Data provided —
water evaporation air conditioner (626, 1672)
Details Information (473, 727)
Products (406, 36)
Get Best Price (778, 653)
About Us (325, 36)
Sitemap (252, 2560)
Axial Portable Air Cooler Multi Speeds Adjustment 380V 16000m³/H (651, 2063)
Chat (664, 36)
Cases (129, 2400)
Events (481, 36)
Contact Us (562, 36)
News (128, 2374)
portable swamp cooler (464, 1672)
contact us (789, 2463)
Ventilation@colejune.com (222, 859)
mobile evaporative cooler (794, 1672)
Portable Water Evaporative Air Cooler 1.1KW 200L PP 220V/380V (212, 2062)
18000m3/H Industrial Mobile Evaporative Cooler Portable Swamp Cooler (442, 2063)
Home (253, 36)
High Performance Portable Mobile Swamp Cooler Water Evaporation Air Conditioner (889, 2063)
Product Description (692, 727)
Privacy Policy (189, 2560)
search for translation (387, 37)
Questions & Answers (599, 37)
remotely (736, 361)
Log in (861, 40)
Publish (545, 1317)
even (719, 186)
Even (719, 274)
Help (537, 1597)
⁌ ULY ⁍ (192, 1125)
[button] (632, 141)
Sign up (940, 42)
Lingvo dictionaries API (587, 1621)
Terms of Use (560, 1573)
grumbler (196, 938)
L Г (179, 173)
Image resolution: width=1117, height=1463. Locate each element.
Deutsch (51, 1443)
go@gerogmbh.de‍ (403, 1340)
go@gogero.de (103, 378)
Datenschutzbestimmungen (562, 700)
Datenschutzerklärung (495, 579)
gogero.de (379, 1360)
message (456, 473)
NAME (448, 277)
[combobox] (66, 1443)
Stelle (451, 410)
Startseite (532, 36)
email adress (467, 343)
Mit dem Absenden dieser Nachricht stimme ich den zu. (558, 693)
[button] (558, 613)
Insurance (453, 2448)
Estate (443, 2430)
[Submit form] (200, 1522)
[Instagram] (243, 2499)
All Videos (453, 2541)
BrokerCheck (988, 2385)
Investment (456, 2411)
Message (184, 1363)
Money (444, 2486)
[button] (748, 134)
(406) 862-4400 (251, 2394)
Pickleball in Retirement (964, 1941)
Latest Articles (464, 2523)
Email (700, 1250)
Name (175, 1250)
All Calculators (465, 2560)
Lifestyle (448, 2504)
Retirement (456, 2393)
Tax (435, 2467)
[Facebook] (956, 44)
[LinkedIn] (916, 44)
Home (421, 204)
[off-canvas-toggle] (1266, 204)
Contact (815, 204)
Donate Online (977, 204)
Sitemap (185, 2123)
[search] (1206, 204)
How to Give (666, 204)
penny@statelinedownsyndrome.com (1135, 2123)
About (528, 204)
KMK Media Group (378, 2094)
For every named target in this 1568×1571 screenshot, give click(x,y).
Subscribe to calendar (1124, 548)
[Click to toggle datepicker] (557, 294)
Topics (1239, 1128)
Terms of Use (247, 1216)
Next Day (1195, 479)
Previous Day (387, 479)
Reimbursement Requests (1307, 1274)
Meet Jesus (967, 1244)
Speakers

Given exercise — Render everything from the record line containing "Details Information (473, 727)" down to the one containing "contact us (789, 2463)" as a Markdown table with the columns Row and Record. Give each line its own numbered row and leave out blank lines.

Expected output —
| Row | Record |
|---|---|
| 1 | Details Information (473, 727) |
| 2 | Products (406, 36) |
| 3 | Get Best Price (778, 653) |
| 4 | About Us (325, 36) |
| 5 | Sitemap (252, 2560) |
| 6 | Axial Portable Air Cooler Multi Speeds Adjustment 380V 16000m³/H (651, 2063) |
| 7 | Chat (664, 36) |
| 8 | Cases (129, 2400) |
| 9 | Events (481, 36) |
| 10 | Contact Us (562, 36) |
| 11 | News (128, 2374) |
| 12 | portable swamp cooler (464, 1672) |
| 13 | contact us (789, 2463) |